• DIRECTION: Switch every occurrence of "GUI agent" in the following lines to "interface agent" and reproduce the lines with no other changes.

## START DATA SHOWN

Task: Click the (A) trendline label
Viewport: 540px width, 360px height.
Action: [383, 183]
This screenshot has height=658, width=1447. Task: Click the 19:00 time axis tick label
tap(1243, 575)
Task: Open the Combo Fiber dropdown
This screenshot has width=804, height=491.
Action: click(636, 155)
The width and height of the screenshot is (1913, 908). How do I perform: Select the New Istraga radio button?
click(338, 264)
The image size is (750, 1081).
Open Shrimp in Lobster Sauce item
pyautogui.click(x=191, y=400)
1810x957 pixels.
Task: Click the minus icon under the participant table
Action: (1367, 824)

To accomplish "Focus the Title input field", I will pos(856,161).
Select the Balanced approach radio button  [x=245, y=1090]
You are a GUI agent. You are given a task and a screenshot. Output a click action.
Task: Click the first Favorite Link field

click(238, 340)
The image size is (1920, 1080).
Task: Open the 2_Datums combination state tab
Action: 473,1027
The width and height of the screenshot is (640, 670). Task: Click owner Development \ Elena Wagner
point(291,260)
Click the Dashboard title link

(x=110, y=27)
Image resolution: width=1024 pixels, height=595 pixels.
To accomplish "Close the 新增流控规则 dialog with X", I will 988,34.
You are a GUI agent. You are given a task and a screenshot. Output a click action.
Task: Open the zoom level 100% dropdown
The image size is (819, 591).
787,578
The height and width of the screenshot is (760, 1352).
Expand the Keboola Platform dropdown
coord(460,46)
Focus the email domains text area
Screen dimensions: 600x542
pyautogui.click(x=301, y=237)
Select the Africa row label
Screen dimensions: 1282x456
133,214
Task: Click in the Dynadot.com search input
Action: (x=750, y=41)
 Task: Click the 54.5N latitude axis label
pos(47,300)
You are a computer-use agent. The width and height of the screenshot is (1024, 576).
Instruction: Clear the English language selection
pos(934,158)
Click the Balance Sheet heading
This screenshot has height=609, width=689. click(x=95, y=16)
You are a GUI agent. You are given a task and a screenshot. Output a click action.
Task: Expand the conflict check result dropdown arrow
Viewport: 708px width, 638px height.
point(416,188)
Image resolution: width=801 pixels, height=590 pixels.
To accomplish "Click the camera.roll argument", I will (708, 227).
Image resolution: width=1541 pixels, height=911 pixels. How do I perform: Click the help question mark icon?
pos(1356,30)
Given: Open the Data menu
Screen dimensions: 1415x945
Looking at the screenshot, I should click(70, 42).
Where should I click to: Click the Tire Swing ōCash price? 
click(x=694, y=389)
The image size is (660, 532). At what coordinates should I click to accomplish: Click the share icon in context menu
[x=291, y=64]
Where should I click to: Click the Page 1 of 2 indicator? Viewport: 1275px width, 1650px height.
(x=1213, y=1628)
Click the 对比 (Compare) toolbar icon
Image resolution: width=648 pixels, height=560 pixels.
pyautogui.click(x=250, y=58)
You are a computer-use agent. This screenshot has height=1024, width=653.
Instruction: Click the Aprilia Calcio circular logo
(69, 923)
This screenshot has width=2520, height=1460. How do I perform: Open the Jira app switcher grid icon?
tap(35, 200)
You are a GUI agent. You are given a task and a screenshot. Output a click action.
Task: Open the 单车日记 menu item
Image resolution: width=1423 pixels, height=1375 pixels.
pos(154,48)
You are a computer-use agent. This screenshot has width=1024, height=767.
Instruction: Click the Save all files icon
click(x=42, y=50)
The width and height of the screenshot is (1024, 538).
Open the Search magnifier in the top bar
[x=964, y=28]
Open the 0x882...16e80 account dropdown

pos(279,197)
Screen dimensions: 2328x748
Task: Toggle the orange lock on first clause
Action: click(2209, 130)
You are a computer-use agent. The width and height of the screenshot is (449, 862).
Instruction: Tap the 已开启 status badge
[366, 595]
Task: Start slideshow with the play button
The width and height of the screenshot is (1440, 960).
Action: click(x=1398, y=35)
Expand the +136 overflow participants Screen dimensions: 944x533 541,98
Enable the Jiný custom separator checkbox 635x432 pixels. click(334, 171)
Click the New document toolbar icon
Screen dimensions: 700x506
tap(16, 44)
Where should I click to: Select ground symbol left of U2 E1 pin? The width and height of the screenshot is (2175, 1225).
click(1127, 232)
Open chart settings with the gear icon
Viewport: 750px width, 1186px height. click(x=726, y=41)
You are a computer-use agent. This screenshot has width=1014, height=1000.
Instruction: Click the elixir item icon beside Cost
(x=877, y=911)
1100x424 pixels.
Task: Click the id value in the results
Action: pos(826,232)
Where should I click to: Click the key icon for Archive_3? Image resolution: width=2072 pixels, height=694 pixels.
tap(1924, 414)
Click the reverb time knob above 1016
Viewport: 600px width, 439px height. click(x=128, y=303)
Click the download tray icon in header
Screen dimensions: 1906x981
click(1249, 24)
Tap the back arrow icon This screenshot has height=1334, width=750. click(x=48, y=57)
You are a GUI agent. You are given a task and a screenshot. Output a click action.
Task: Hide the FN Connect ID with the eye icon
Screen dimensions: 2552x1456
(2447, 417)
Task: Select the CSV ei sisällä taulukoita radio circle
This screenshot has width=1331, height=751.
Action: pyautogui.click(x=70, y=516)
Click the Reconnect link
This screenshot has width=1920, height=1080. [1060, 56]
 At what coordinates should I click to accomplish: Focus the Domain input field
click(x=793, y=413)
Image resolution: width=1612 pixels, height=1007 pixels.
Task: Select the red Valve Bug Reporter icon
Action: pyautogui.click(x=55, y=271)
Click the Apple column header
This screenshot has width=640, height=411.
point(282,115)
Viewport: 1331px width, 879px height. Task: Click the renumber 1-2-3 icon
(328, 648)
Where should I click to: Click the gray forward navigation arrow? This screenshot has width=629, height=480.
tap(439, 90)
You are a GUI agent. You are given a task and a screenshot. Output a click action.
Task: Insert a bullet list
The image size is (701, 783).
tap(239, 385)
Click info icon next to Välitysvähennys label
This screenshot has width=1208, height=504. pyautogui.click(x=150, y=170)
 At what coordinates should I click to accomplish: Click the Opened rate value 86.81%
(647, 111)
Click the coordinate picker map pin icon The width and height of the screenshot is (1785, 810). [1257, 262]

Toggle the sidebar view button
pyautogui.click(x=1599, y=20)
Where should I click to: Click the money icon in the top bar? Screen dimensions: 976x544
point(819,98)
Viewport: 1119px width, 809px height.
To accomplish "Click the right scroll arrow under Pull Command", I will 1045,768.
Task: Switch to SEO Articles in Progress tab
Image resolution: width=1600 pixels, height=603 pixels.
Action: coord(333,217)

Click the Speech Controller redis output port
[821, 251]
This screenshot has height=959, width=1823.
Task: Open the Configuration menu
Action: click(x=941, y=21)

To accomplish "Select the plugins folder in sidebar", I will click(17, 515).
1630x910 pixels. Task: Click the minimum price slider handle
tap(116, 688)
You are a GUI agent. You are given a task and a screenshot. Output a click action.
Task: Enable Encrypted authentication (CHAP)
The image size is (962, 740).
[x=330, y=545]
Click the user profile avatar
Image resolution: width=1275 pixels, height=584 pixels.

## END DATA SHOWN

• TASK ANSWER:
Task: Click the (A) trendline label
Viewport: 540px width, 360px height.
Action: [383, 183]
This screenshot has height=658, width=1447. Task: Click the 19:00 time axis tick label
tap(1243, 575)
Task: Open the Combo Fiber dropdown
This screenshot has width=804, height=491.
Action: click(636, 155)
The width and height of the screenshot is (1913, 908). How do I perform: Select the New Istraga radio button?
click(338, 264)
The image size is (750, 1081).
Open Shrimp in Lobster Sauce item
pyautogui.click(x=191, y=400)
1810x957 pixels.
Task: Click the minus icon under the participant table
Action: (1367, 824)

To accomplish "Focus the Title input field", I will pos(856,161).
Select the Balanced approach radio button  [x=245, y=1090]
You are a interface agent. You are given a task and a screenshot. Output a click action.
Task: Click the first Favorite Link field

click(238, 340)
The image size is (1920, 1080).
Task: Open the 2_Datums combination state tab
Action: 473,1027
The width and height of the screenshot is (640, 670). Task: Click owner Development \ Elena Wagner
point(291,260)
Click the Dashboard title link

(x=110, y=27)
Image resolution: width=1024 pixels, height=595 pixels.
To accomplish "Close the 新增流控规则 dialog with X", I will 988,34.
You are a interface agent. You are given a task and a screenshot. Output a click action.
Task: Open the zoom level 100% dropdown
The image size is (819, 591).
787,578
The height and width of the screenshot is (760, 1352).
Expand the Keboola Platform dropdown
coord(460,46)
Focus the email domains text area
Screen dimensions: 600x542
pyautogui.click(x=301, y=237)
Select the Africa row label
Screen dimensions: 1282x456
133,214
Task: Click in the Dynadot.com search input
Action: (x=750, y=41)
 Task: Click the 54.5N latitude axis label
pos(47,300)
You are a computer-use agent. The width and height of the screenshot is (1024, 576).
Instruction: Clear the English language selection
pos(934,158)
Click the Balance Sheet heading
This screenshot has height=609, width=689. click(x=95, y=16)
You are a interface agent. You are given a task and a screenshot. Output a click action.
Task: Expand the conflict check result dropdown arrow
Viewport: 708px width, 638px height.
point(416,188)
Image resolution: width=801 pixels, height=590 pixels.
To accomplish "Click the camera.roll argument", I will (708, 227).
Image resolution: width=1541 pixels, height=911 pixels. How do I perform: Click the help question mark icon?
pos(1356,30)
Given: Open the Data menu
Screen dimensions: 1415x945
Looking at the screenshot, I should click(70, 42).
Where should I click to: Click the Tire Swing ōCash price? 
click(x=694, y=389)
The image size is (660, 532). At what coordinates should I click to accomplish: Click the share icon in context menu
[x=291, y=64]
Where should I click to: Click the Page 1 of 2 indicator? Viewport: 1275px width, 1650px height.
(x=1213, y=1628)
Click the 对比 (Compare) toolbar icon
Image resolution: width=648 pixels, height=560 pixels.
pyautogui.click(x=250, y=58)
You are a computer-use agent. This screenshot has height=1024, width=653.
Instruction: Click the Aprilia Calcio circular logo
(69, 923)
This screenshot has width=2520, height=1460. How do I perform: Open the Jira app switcher grid icon?
tap(35, 200)
You are a interface agent. You are given a task and a screenshot. Output a click action.
Task: Open the 单车日记 menu item
Image resolution: width=1423 pixels, height=1375 pixels.
pos(154,48)
You are a computer-use agent. This screenshot has width=1024, height=767.
Instruction: Click the Save all files icon
click(x=42, y=50)
The width and height of the screenshot is (1024, 538).
Open the Search magnifier in the top bar
[x=964, y=28]
Open the 0x882...16e80 account dropdown

pos(279,197)
Screen dimensions: 2328x748
Task: Toggle the orange lock on first clause
Action: click(2209, 130)
You are a computer-use agent. The width and height of the screenshot is (449, 862).
Instruction: Tap the 已开启 status badge
[366, 595]
Task: Start slideshow with the play button
The width and height of the screenshot is (1440, 960).
Action: click(x=1398, y=35)
Expand the +136 overflow participants Screen dimensions: 944x533 541,98
Enable the Jiný custom separator checkbox 635x432 pixels. click(334, 171)
Click the New document toolbar icon
Screen dimensions: 700x506
tap(16, 44)
Where should I click to: Select ground symbol left of U2 E1 pin? The width and height of the screenshot is (2175, 1225).
click(1127, 232)
Open chart settings with the gear icon
Viewport: 750px width, 1186px height. click(x=726, y=41)
You are a computer-use agent. This screenshot has width=1014, height=1000.
Instruction: Click the elixir item icon beside Cost
(x=877, y=911)
1100x424 pixels.
Task: Click the id value in the results
Action: pos(826,232)
Where should I click to: Click the key icon for Archive_3? Image resolution: width=2072 pixels, height=694 pixels.
tap(1924, 414)
Click the reverb time knob above 1016
Viewport: 600px width, 439px height. click(x=128, y=303)
Click the download tray icon in header
Screen dimensions: 1906x981
click(1249, 24)
Tap the back arrow icon This screenshot has height=1334, width=750. click(x=48, y=57)
You are a interface agent. You are given a task and a screenshot. Output a click action.
Task: Hide the FN Connect ID with the eye icon
Screen dimensions: 2552x1456
(2447, 417)
Task: Select the CSV ei sisällä taulukoita radio circle
This screenshot has width=1331, height=751.
Action: pyautogui.click(x=70, y=516)
Click the Reconnect link
This screenshot has width=1920, height=1080. [1060, 56]
 At what coordinates should I click to accomplish: Focus the Domain input field
click(x=793, y=413)
Image resolution: width=1612 pixels, height=1007 pixels.
Task: Select the red Valve Bug Reporter icon
Action: pyautogui.click(x=55, y=271)
Click the Apple column header
This screenshot has width=640, height=411.
point(282,115)
Viewport: 1331px width, 879px height. Task: Click the renumber 1-2-3 icon
(328, 648)
Where should I click to: Click the gray forward navigation arrow? This screenshot has width=629, height=480.
tap(439, 90)
You are a interface agent. You are given a task and a screenshot. Output a click action.
Task: Insert a bullet list
The image size is (701, 783).
tap(239, 385)
Click info icon next to Välitysvähennys label
This screenshot has width=1208, height=504. pyautogui.click(x=150, y=170)
 At what coordinates should I click to accomplish: Click the Opened rate value 86.81%
(647, 111)
Click the coordinate picker map pin icon The width and height of the screenshot is (1785, 810). [1257, 262]

Toggle the sidebar view button
pyautogui.click(x=1599, y=20)
Where should I click to: Click the money icon in the top bar? Screen dimensions: 976x544
point(819,98)
Viewport: 1119px width, 809px height.
To accomplish "Click the right scroll arrow under Pull Command", I will 1045,768.
Task: Switch to SEO Articles in Progress tab
Image resolution: width=1600 pixels, height=603 pixels.
Action: coord(333,217)

Click the Speech Controller redis output port
[821, 251]
This screenshot has height=959, width=1823.
Task: Open the Configuration menu
Action: click(x=941, y=21)

To accomplish "Select the plugins folder in sidebar", I will click(17, 515).
1630x910 pixels. Task: Click the minimum price slider handle
tap(116, 688)
You are a interface agent. You are given a task and a screenshot. Output a click action.
Task: Enable Encrypted authentication (CHAP)
The image size is (962, 740).
[x=330, y=545]
Click the user profile avatar
Image resolution: width=1275 pixels, height=584 pixels.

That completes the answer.